** Recorded data **
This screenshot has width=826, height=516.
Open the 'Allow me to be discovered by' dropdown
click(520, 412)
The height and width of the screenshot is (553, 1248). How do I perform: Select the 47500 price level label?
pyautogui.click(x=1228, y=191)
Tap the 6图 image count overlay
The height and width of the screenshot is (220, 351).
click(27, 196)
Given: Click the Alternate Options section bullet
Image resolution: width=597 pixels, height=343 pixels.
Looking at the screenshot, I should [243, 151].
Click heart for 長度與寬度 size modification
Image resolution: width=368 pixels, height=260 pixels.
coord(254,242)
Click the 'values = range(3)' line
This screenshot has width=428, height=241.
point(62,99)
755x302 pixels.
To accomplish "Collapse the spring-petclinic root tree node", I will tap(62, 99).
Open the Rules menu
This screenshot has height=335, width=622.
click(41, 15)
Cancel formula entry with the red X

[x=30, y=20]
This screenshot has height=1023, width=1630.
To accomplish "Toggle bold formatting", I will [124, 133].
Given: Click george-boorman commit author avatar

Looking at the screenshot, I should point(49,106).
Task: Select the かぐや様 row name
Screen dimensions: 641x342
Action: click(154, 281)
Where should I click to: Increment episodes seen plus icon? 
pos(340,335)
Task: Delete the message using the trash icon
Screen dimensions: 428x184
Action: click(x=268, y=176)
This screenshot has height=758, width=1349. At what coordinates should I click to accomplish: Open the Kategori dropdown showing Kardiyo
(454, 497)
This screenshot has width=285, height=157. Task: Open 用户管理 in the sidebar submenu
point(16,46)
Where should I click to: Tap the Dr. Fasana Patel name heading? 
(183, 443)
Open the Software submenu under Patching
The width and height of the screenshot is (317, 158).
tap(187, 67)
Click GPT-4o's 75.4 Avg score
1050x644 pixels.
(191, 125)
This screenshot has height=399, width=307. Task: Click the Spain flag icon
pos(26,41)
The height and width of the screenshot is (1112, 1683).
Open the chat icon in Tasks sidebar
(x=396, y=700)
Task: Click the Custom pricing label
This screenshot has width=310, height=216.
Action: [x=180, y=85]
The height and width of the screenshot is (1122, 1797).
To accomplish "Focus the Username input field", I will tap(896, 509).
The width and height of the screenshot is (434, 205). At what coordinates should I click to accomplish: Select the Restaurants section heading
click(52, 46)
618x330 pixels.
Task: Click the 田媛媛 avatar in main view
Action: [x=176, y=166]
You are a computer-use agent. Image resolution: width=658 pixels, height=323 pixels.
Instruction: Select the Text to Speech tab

** What to do **
A word-for-word transcription of the data above is required.

** Task response **
This screenshot has width=826, height=516.
Open the 'Allow me to be discovered by' dropdown
click(520, 412)
The height and width of the screenshot is (553, 1248). How do I perform: Select the 47500 price level label?
pyautogui.click(x=1228, y=191)
Tap the 6图 image count overlay
The height and width of the screenshot is (220, 351).
click(27, 196)
Given: Click the Alternate Options section bullet
Image resolution: width=597 pixels, height=343 pixels.
Looking at the screenshot, I should [243, 151].
Click heart for 長度與寬度 size modification
Image resolution: width=368 pixels, height=260 pixels.
coord(254,242)
Click the 'values = range(3)' line
This screenshot has width=428, height=241.
point(62,99)
755x302 pixels.
To accomplish "Collapse the spring-petclinic root tree node", I will tap(62, 99).
Open the Rules menu
This screenshot has height=335, width=622.
click(41, 15)
Cancel formula entry with the red X

[x=30, y=20]
This screenshot has height=1023, width=1630.
To accomplish "Toggle bold formatting", I will [124, 133].
Given: Click george-boorman commit author avatar

Looking at the screenshot, I should point(49,106).
Task: Select the かぐや様 row name
Screen dimensions: 641x342
Action: click(154, 281)
Where should I click to: Increment episodes seen plus icon? 
pos(340,335)
Task: Delete the message using the trash icon
Screen dimensions: 428x184
Action: click(x=268, y=176)
This screenshot has height=758, width=1349. At what coordinates should I click to accomplish: Open the Kategori dropdown showing Kardiyo
(454, 497)
This screenshot has width=285, height=157. Task: Open 用户管理 in the sidebar submenu
point(16,46)
Where should I click to: Tap the Dr. Fasana Patel name heading? 
(183, 443)
Open the Software submenu under Patching
The width and height of the screenshot is (317, 158).
tap(187, 67)
Click GPT-4o's 75.4 Avg score
1050x644 pixels.
(191, 125)
This screenshot has height=399, width=307. Task: Click the Spain flag icon
pos(26,41)
The height and width of the screenshot is (1112, 1683).
Open the chat icon in Tasks sidebar
(x=396, y=700)
Task: Click the Custom pricing label
This screenshot has width=310, height=216.
Action: [x=180, y=85]
The height and width of the screenshot is (1122, 1797).
To accomplish "Focus the Username input field", I will tap(896, 509).
The width and height of the screenshot is (434, 205). At what coordinates should I click to accomplish: Select the Restaurants section heading
click(52, 46)
618x330 pixels.
Task: Click the 田媛媛 avatar in main view
Action: [x=176, y=166]
You are a computer-use agent. Image resolution: width=658 pixels, height=323 pixels.
Instruction: Select the Text to Speech tab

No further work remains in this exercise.